In many ways, Prevost, given his extended years in Peru, was simply not viewed as an American.
"Robert Prevost was a missionary bishop who gave himself fully to his people and who played an important role in the church of his new country, Peru. In fact, he became a Peruvian citizen," Canadian Cardinal Michael Czerny, who studied in Chicago, said in an interview Friday.
The support of cardinals from the Global South "must have played a key part in providing Prevost's wide consensus," said longtime Vatican watcher Marco Politi. "This conclave saw … the rise of a moderate church, seeking a balance, unity, harmony, a well-oiled curia, a collegial pope," he added, referring to the Vatican bureaucracy.
Leo is widely seen by the cardinals as continuing Francis's emphasis on migrants rights — an issue he is said to care passionately about. However, cardinals pushed back at the notion that an American had been elevated to the papacy as a response the Trump White House.
"I didn't sense in the congregations with other cardinals of the world that the conclave was an extension of the U.S. political election," Gregory said. "What cardinals were concerned about primarily was: Who among us can bring us together?"
Parolin, in contrast, appeared to lack some fundamentals for being pope. Though a skilled longtime diplomat, he had never served as a pastor, and some cardinals worried about his ability to connect with the global flock. At a Mass for 200,000 young Catholics a day after Francis's funeral, for instance, Parolin had dutifully read his homily off a script rather than seek to electrify the crowd.
"He was maybe hindered by his excessive insistence" of wanting the job, the senior Vatican official said.
In contrast, once Leo's nationality was overlooked, the internationalist cleric and longtime missionary who is fluent is several languages seemed to tick all the boxes.
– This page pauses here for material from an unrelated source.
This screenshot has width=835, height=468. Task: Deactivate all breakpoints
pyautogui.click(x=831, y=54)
"He's a triple threat with languages. He was a missionary pastor. I think they wanted a pastor, somebody who had been a pastor," Chicago Cardinal Blase Joseph Cupich said in an interview with the Washington Post.
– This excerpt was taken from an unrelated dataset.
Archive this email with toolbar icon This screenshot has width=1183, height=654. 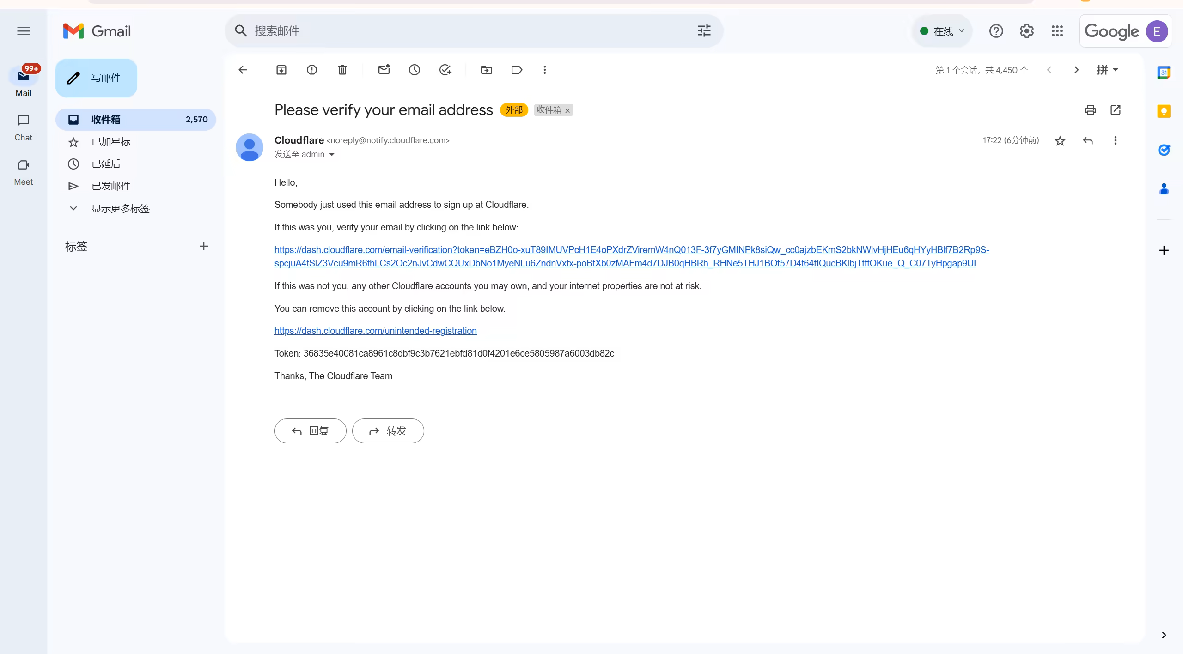(281, 70)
There was another big reason for the conclave to lean toward Prevost.
The Vatican is in financial crisis, suffering from a drop in global donations and a gaping deficit in its pension fund. The shortfalls had led Francis to clash with the heads of Holy See dicasteries over budget cuts shortly before his February hospitalization with double pneumonia, according to two Vatican officials familiar with the situation.
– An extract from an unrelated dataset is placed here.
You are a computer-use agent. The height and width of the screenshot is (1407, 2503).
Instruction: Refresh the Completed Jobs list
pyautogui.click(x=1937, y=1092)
Two cardinals who spoke with the Post on Friday said that Leo, when he served as head of the bishop's dicastery, and earlier, as the head of his Augustinian order, was seen as a sharp manager — the kind of detail man the Vatican needs.
"I think that the issue of the financial sustainability in the Holy See was on the minds of people," Cupich said. Prevost was "smart enough to be able to get the right people who can help."
Another factor was theological convergence. Despite a comment by Leo at a Vatican assembly in 2012 that seemed to disparage homosexuals — a position some LGBTQ+ Catholics say they hope he has "evolved" on after being close to Francis — the new pope was seen by the late pope's strongest backers as an heir to Francis's "open door" legacy.
He is "Francis, you might say, in a new form," Czerny said. "I have a strong feeling of Francis's legacy continuing in Pope Leo."
Though it is unclear how many of them voted in the conclave — cardinals swear an oath of secrecy — some staunch traditionalists and sharp Francis critics also seemed to coalesce around Leo on Friday, viewing him as a figure who is seen by some as perhaps more conservative than the late pope. As cardinal, Leo questioned the wisdom of ordaining female deacons, and on Friday, he used the platform of his first Mass as pope to highlight his mission as an evangelizer of the faith.
"I think in the end, a great majority was convinced of Cardinal Prevost," said Cardinal Gerhard Ludwig Müller, a German prelate and critic of Francis. "I think everybody now is content."
Michelle Boorstein contributed to this report.